Here’s the recall of those times in Henry Kissinger’s memoir:

At the time, the so-called Southern Cone of South America was under violent attack from radical, antidemocratic, and antimarket forces. In Argentina, the collapse of democracy ultimately ran full circle and brought back Juan Perón after twenty years of exile, with his history of hostility toward the United States and market economies. He was being challenged by even more radical forces dedicated to violence who, with assassinations and kidnappings, were seeking to drive Argentina to ungovernability as a prelude to their takeover. Similar conditions existed in Uruguay. Peru, of course, was already dominated by leftist, authoritarian, antimarket military leaders, as described earlier.

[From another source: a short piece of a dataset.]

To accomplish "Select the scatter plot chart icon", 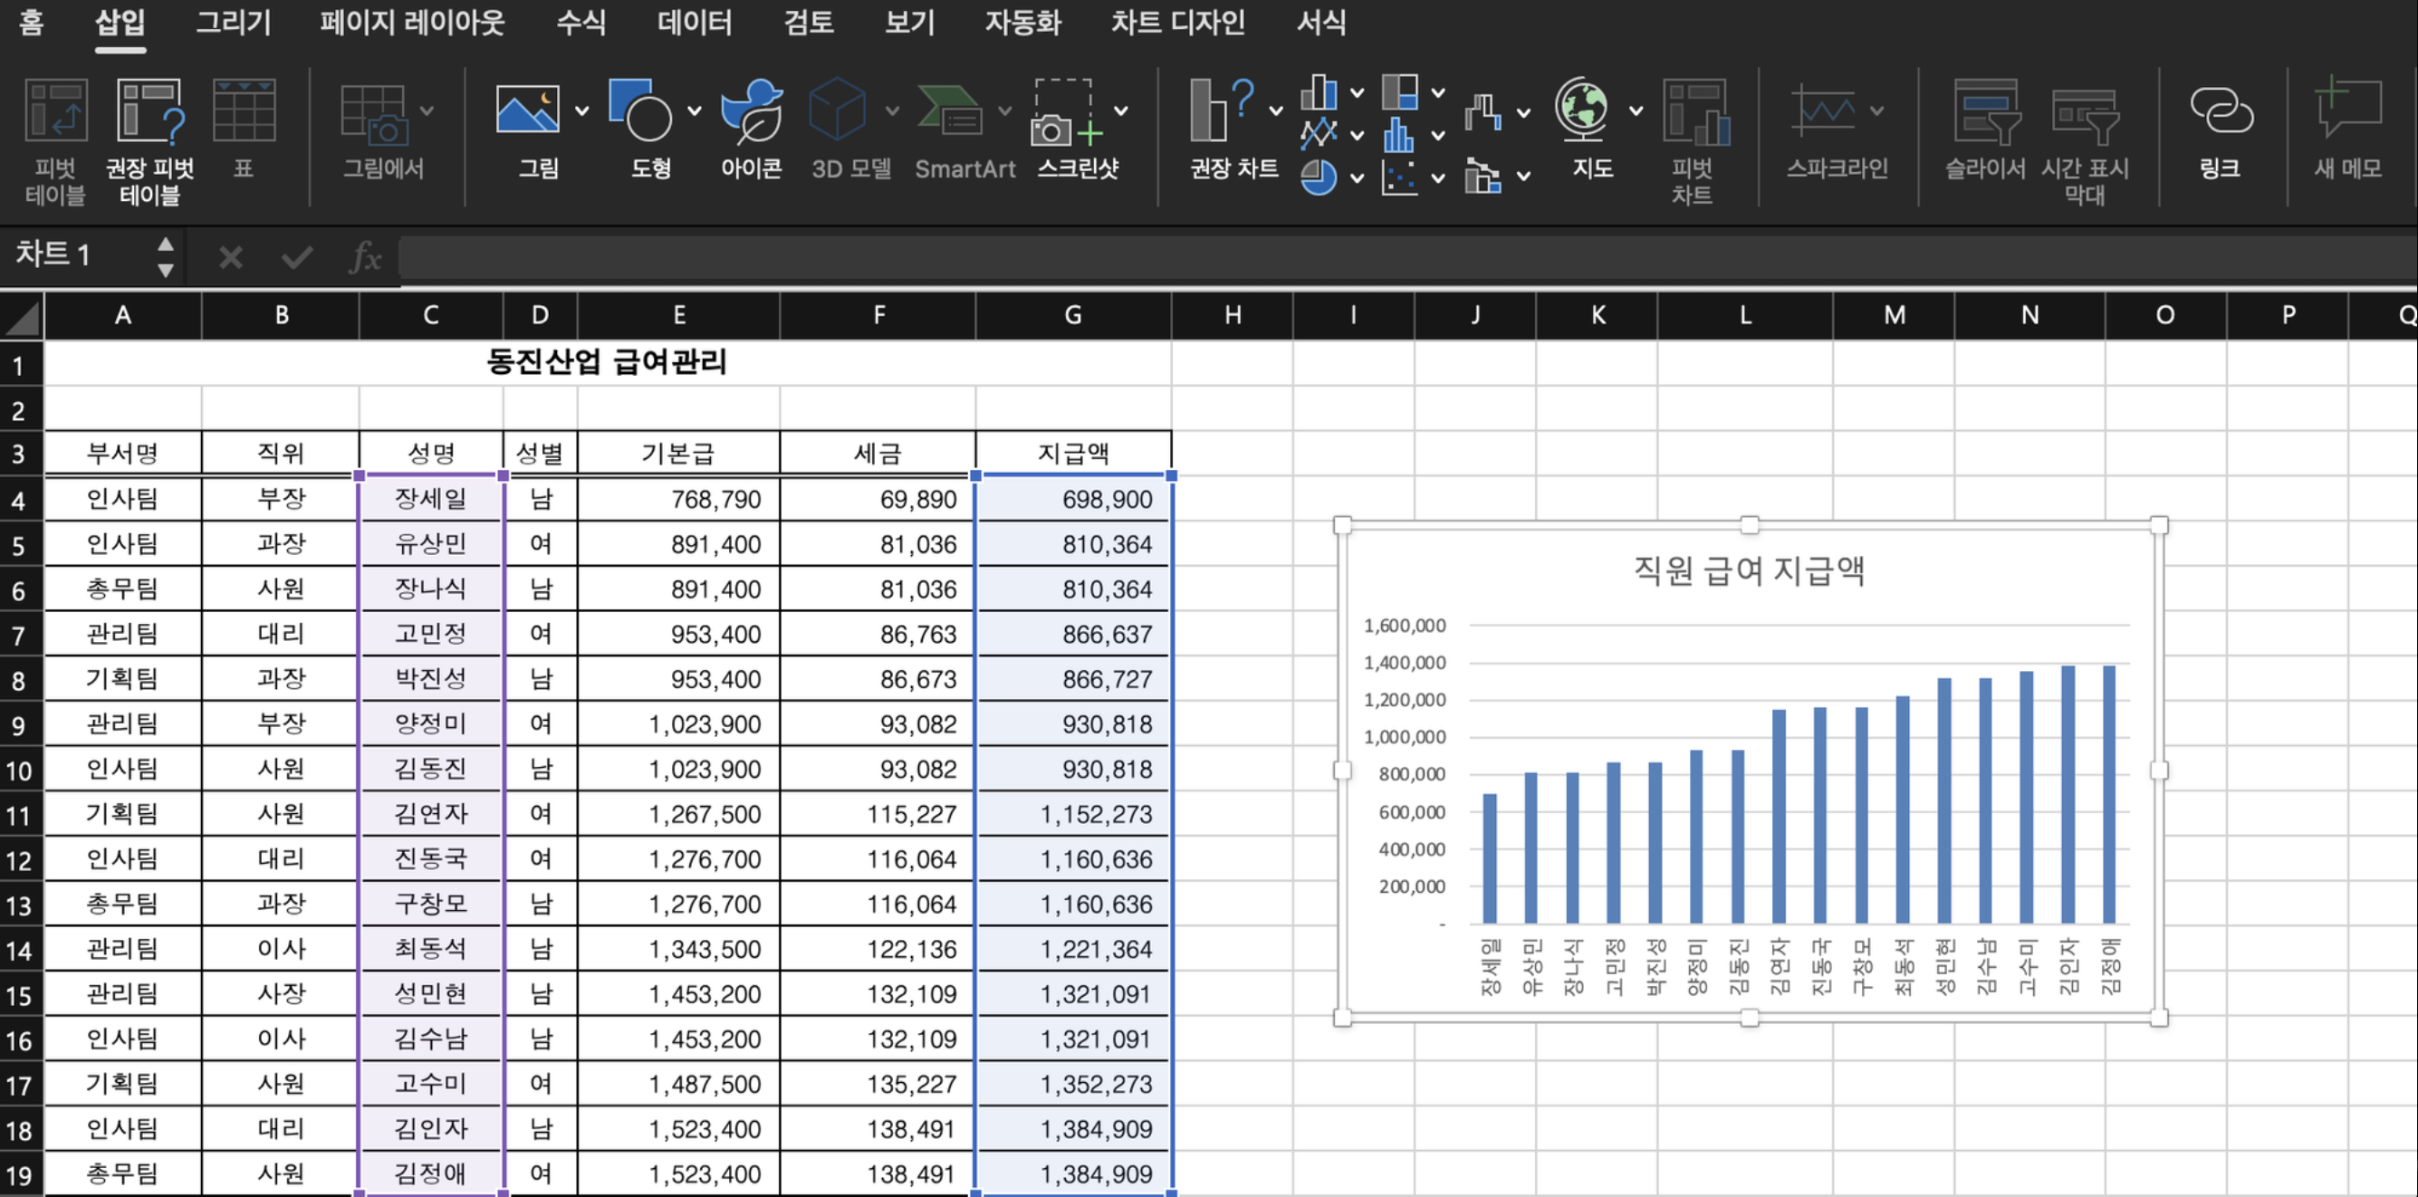I will point(1399,176).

Then Secretary of State Kissinger is the villain for believers of USA complicity in Argentina’s troubles. Not long after the coup, Argentina’s foreign minister visited Washington, DC. After declaring his government’s first priority was to crush terrorism, Kissinger responded:  “We are aware you are in a difficult period. It is a curious time, when political, criminal and terrorist activities tend to merge without any clear separation. We understand you must establish authority.”  He added:  “If there are things that have to be done, you should do them quickly. But you should get back quickly to normal procedures.”  Several months later Kissinger told the Argentine:  “Look, our basic attitude is that we want you to succeed.” He explained:  “What is not understood in the United States is that you have a civil war. We read about human rights problems but not the context. The quicker you succeed the better.”

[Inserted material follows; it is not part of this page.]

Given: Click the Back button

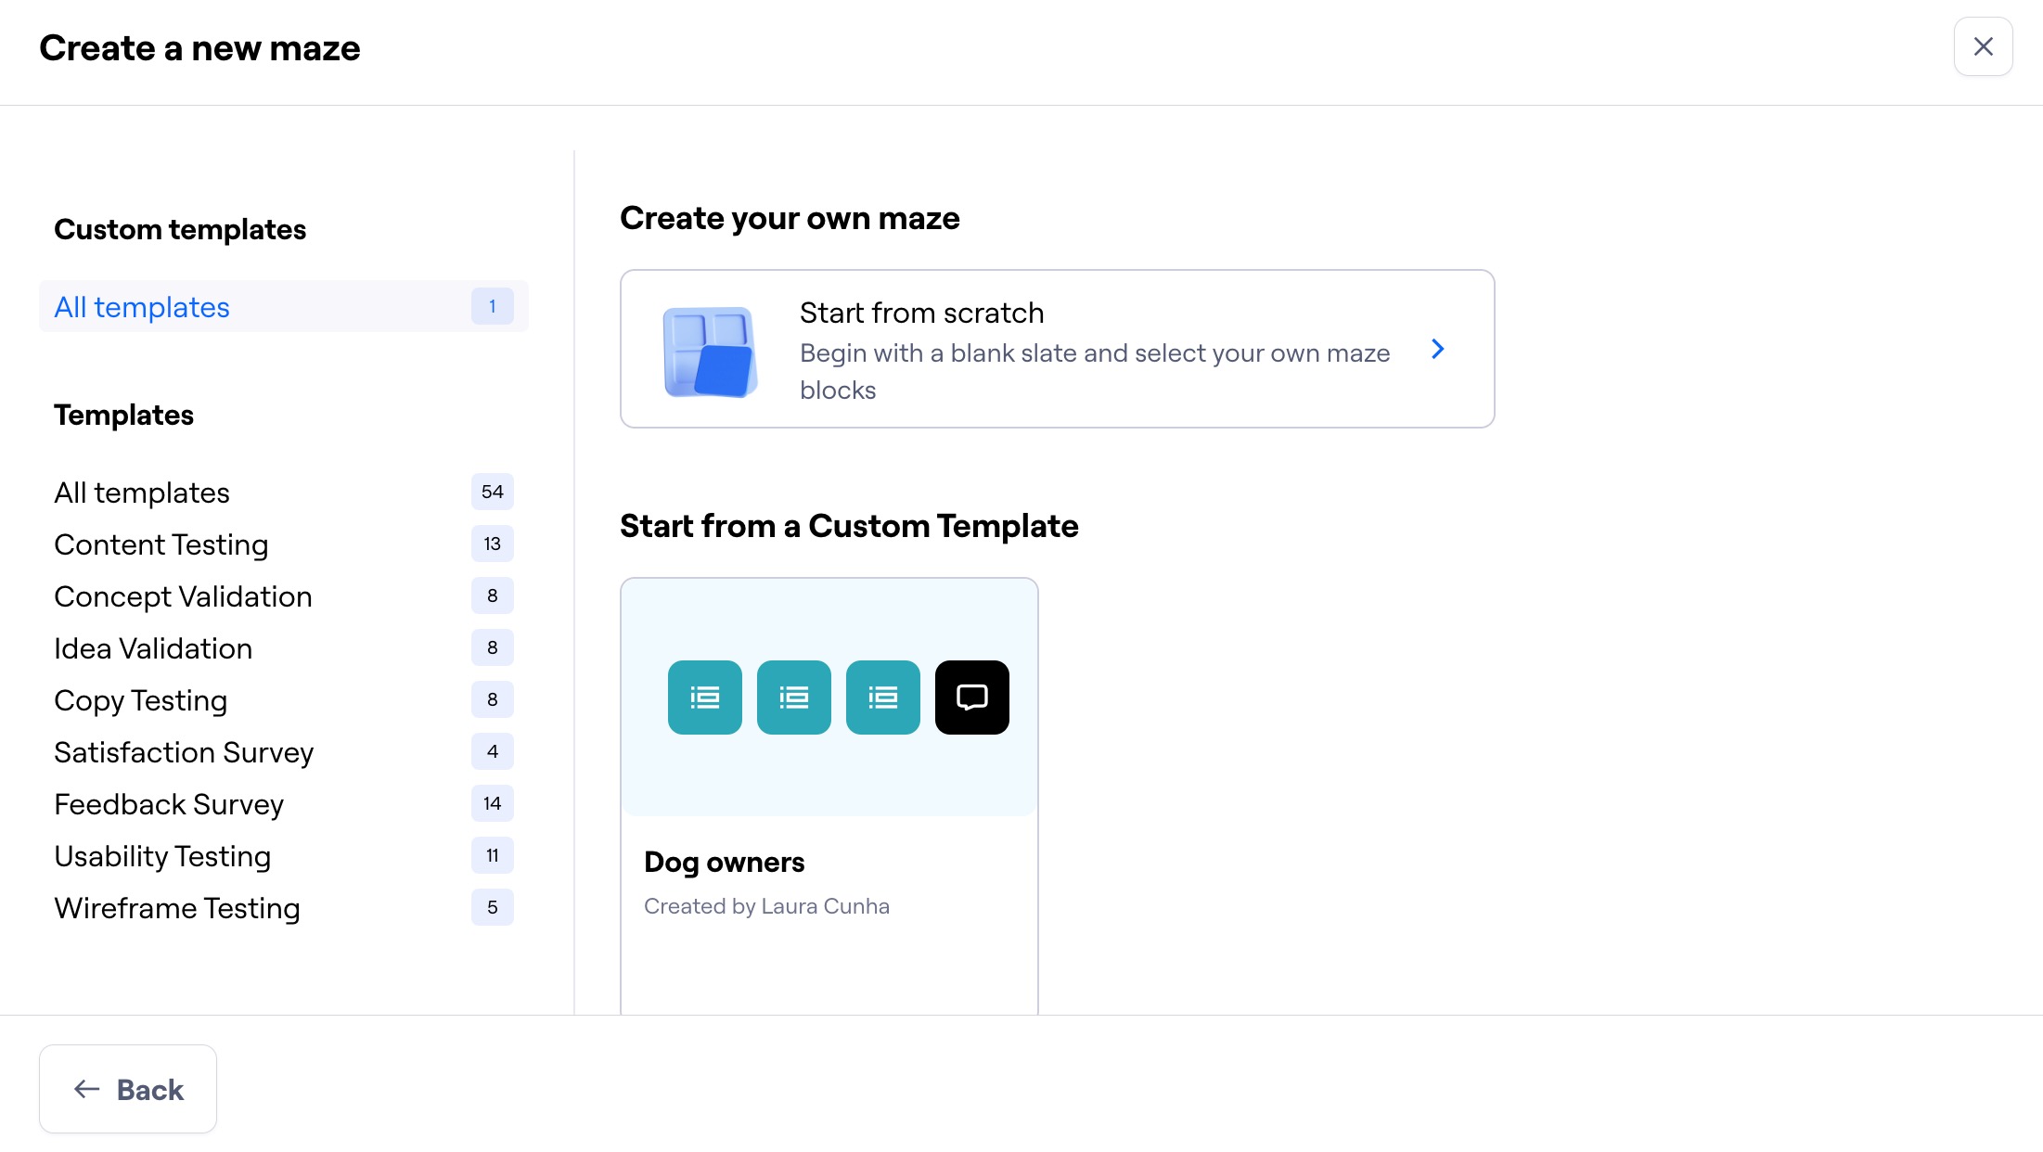Looking at the screenshot, I should point(128,1089).
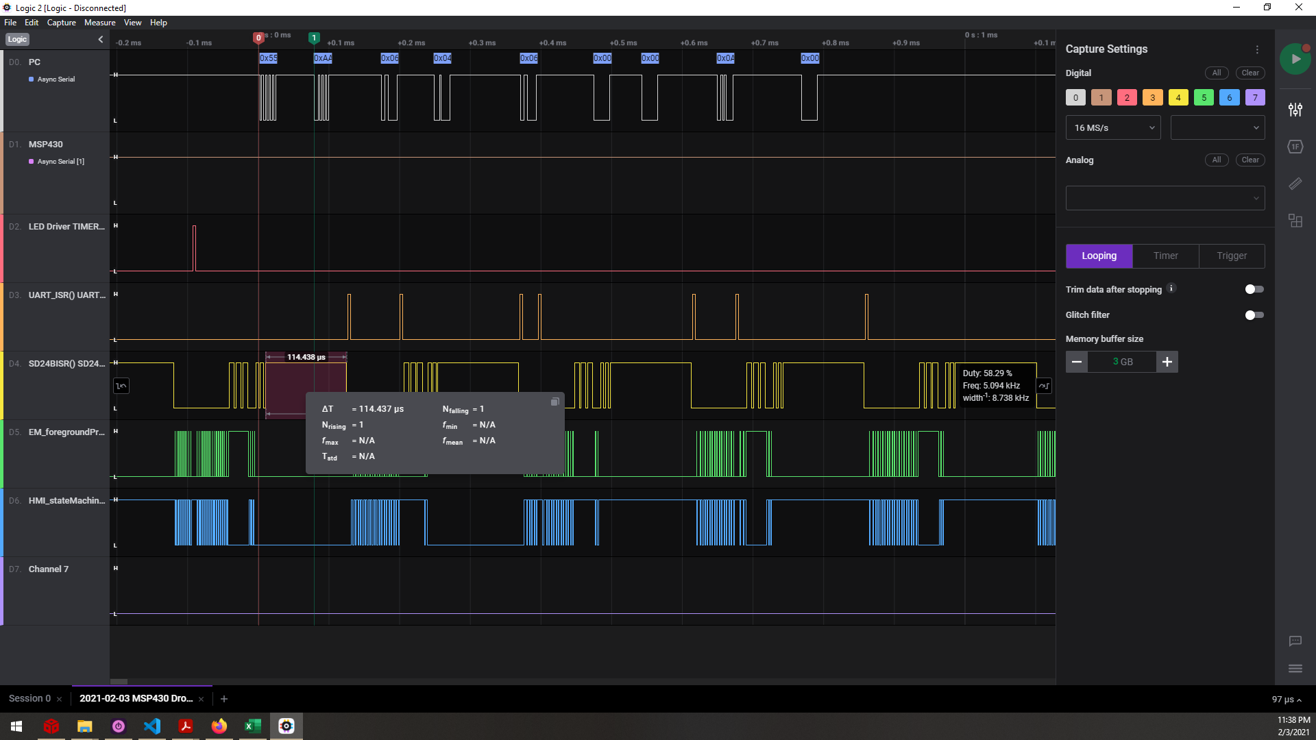
Task: Click the Capture Settings three-dot menu
Action: pyautogui.click(x=1257, y=49)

In 2004 a USA official who had attended Kissinger’s 1976 meeting with the Argentine recalled Argentina was then “virtually ungovernable.”  He insisted:  “To interpret what he [Kissinger] said to [Foreign Minister] Guzzetti as a green light for human rights violations doesn’t stand the test of history.”  Kissinger of course left office in early 1977 with the accession of Jimmy Carter, whose administration robustly critiqued the Argentine dictatorship, which killed or disappeared, imprisoned and tortured not only thousands of leftist guerrillas but also many other non-combatant regime opponents, real or perceived. The role of the Catholic Church in Argentina, and of Pope Francis, who was a Jesuit leader during the junta years, has been widely debated.

The unpopular Argentine military dictatorship tried to revive domestic public support by seizing the Falkland Islands from Britain in 1982.  Argentines did support the invasion, until the British counter invaded and humiliated the Argentine military.  Soon after the depised dictatorship was overthrown, replaced at long last by a decent and elected civilian regime.  She will never be thanked, but Margaret Thatcher deserves credit for precipitating Argentina’s return to democracy. So too does President Reagan, for quietly arming and supporting the British Falklands War.  Less creditable is Reagan’s pre-invasion phone appeal to Argentina’s president imploring him not to proceed.  Reagan gave up when the general only listened politely. He should instead have more effectively warned the despot that the USA would ensure Britain’s victory and the junta’s demise.

As to Kissinger, he barely mentions Argentina in his memoir.  The same is true for Walter Isaacson’s critical biography.  Argentina was not a major focus for the Ford Administration. At the time, most of Latin America was under dictatorship.  Kissinger was dealing with reality, not green lighting later atrocities by the Argentine junta.  The Carter Administration condemned the Argentine military, with justification, while opening relations with Communist China, a then totalitarian police state that had murdered millions of its citizens.  Few today criticize USA relations with China then or now. Similarly Obama has little critique of Cuban Communism, whose victims across decades far outnumber the slain of Argentina’s old junta.  Global statecraft is rarely a morally consistent tango.